Stored data
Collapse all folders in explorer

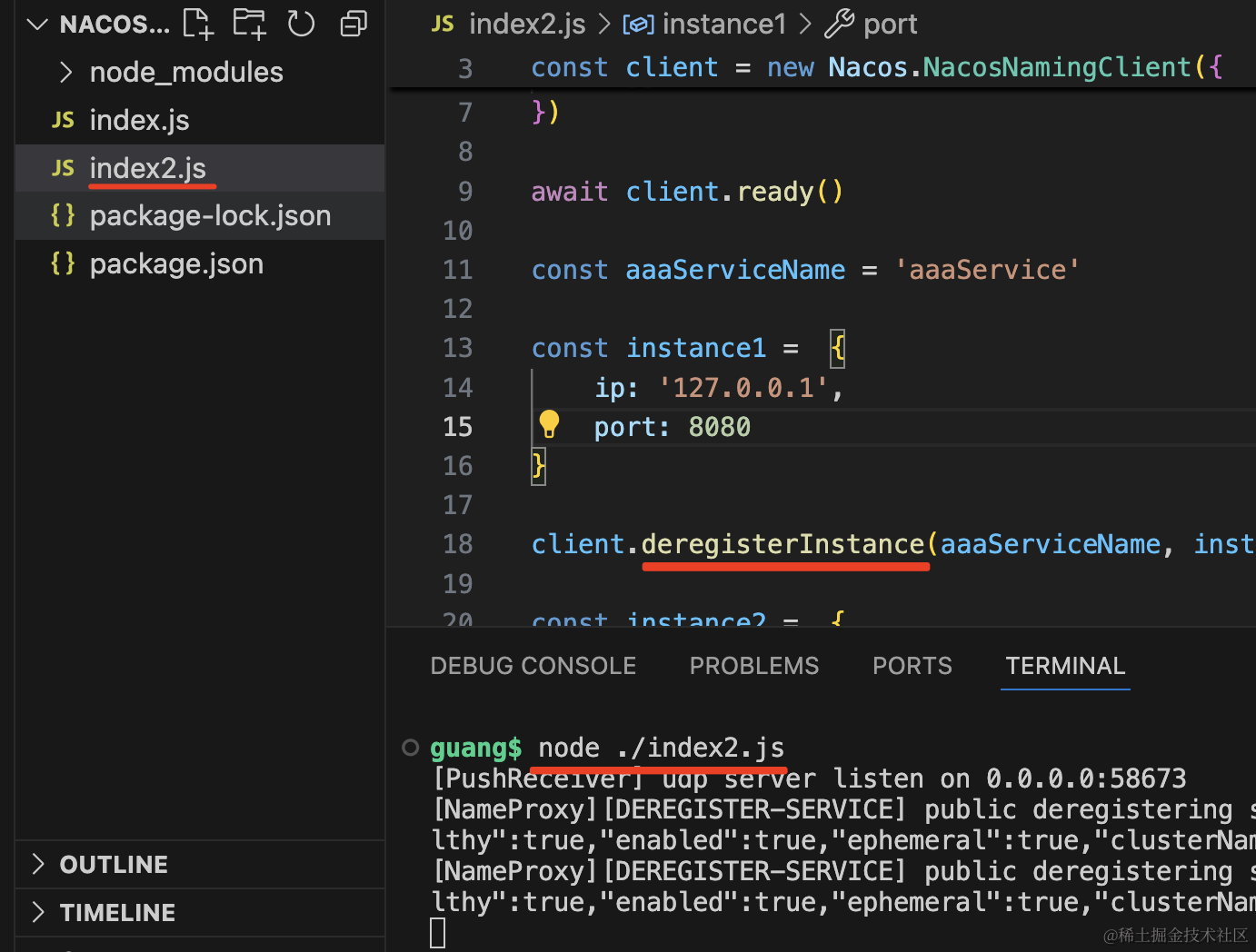[x=354, y=24]
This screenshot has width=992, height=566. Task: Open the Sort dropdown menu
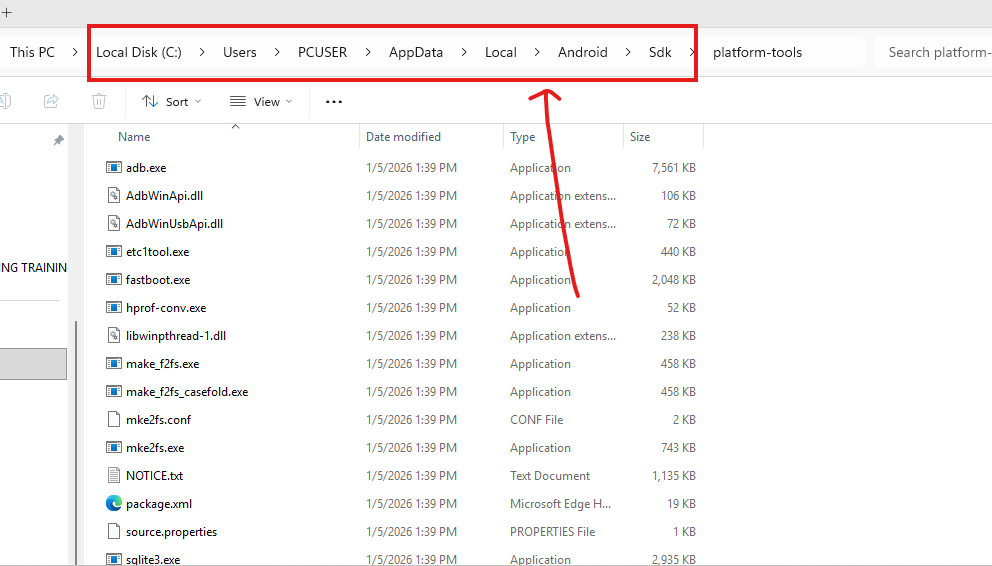point(171,101)
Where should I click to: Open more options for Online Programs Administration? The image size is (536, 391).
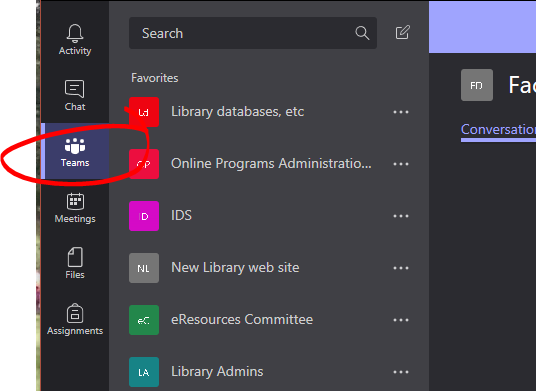click(401, 164)
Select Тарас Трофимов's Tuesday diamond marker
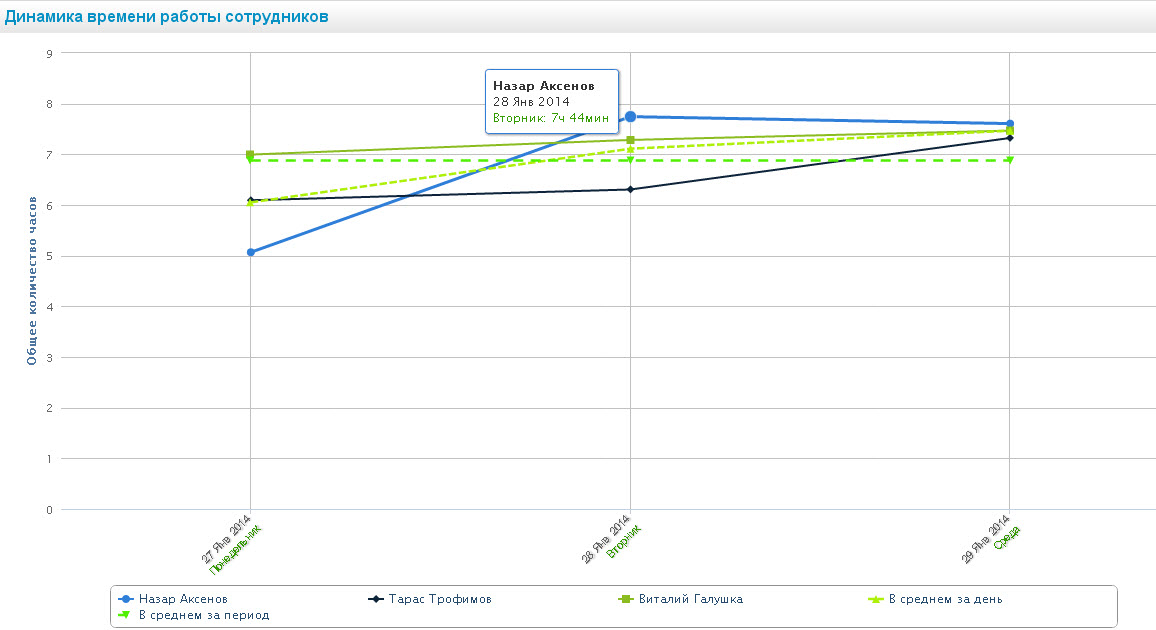 pyautogui.click(x=630, y=189)
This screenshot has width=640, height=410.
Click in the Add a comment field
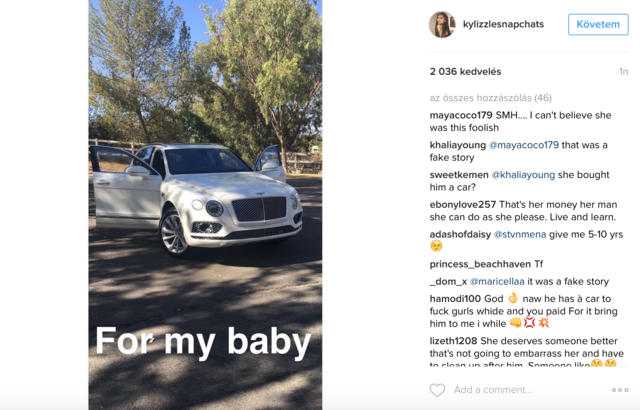[527, 390]
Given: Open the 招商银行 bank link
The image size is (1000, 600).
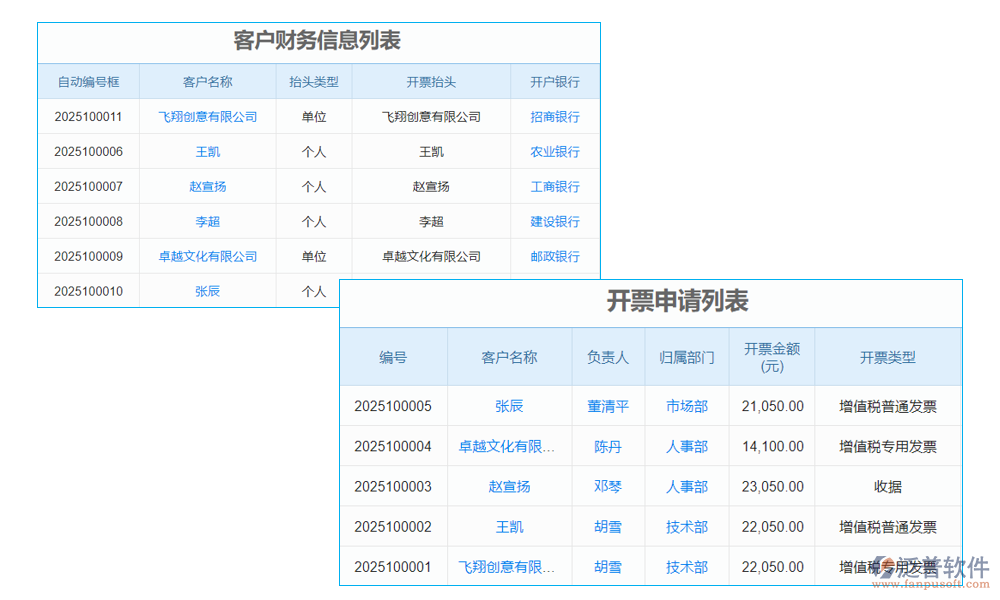Looking at the screenshot, I should coord(555,117).
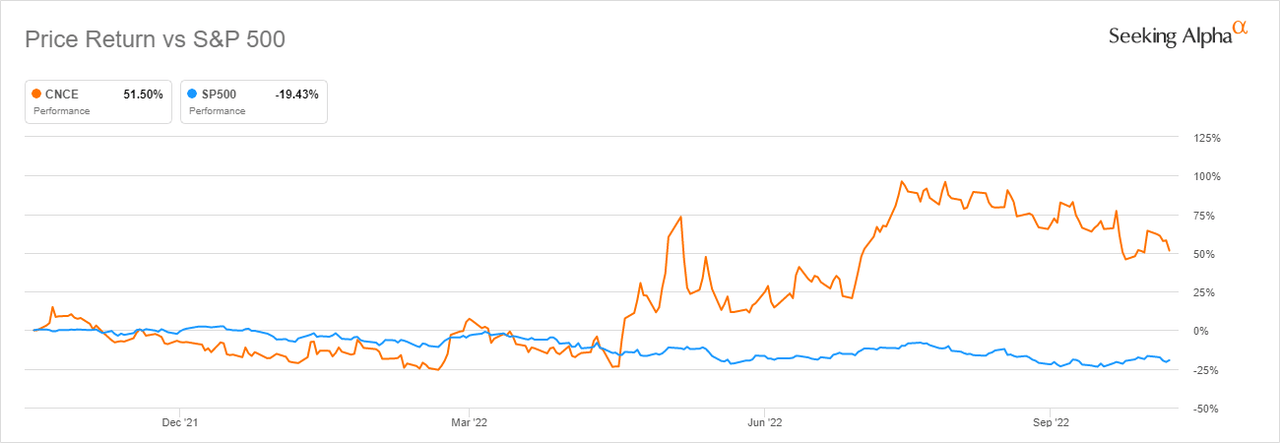The height and width of the screenshot is (443, 1280).
Task: Click the alpha symbol in the logo
Action: pyautogui.click(x=1242, y=28)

== What is expected ==
An exact copy of the entries, without any pictures, is what the answer should be.

== Result of the task ==
Collapse all folders in explorer

[x=354, y=24]
This screenshot has width=992, height=566. Task: Open the Sort dropdown menu
point(171,101)
Where should I click to: Open more options for Online Programs Administration? The image size is (536, 391).
click(401, 164)
Select Тарас Трофимов's Tuesday diamond marker
 pyautogui.click(x=630, y=189)
This screenshot has width=640, height=410.
Click in the Add a comment field
[527, 390]
Given: Open the 招商银行 bank link
The image size is (1000, 600).
Looking at the screenshot, I should coord(555,117).
The height and width of the screenshot is (443, 1280).
Task: Click the alpha symbol in the logo
Action: pyautogui.click(x=1242, y=28)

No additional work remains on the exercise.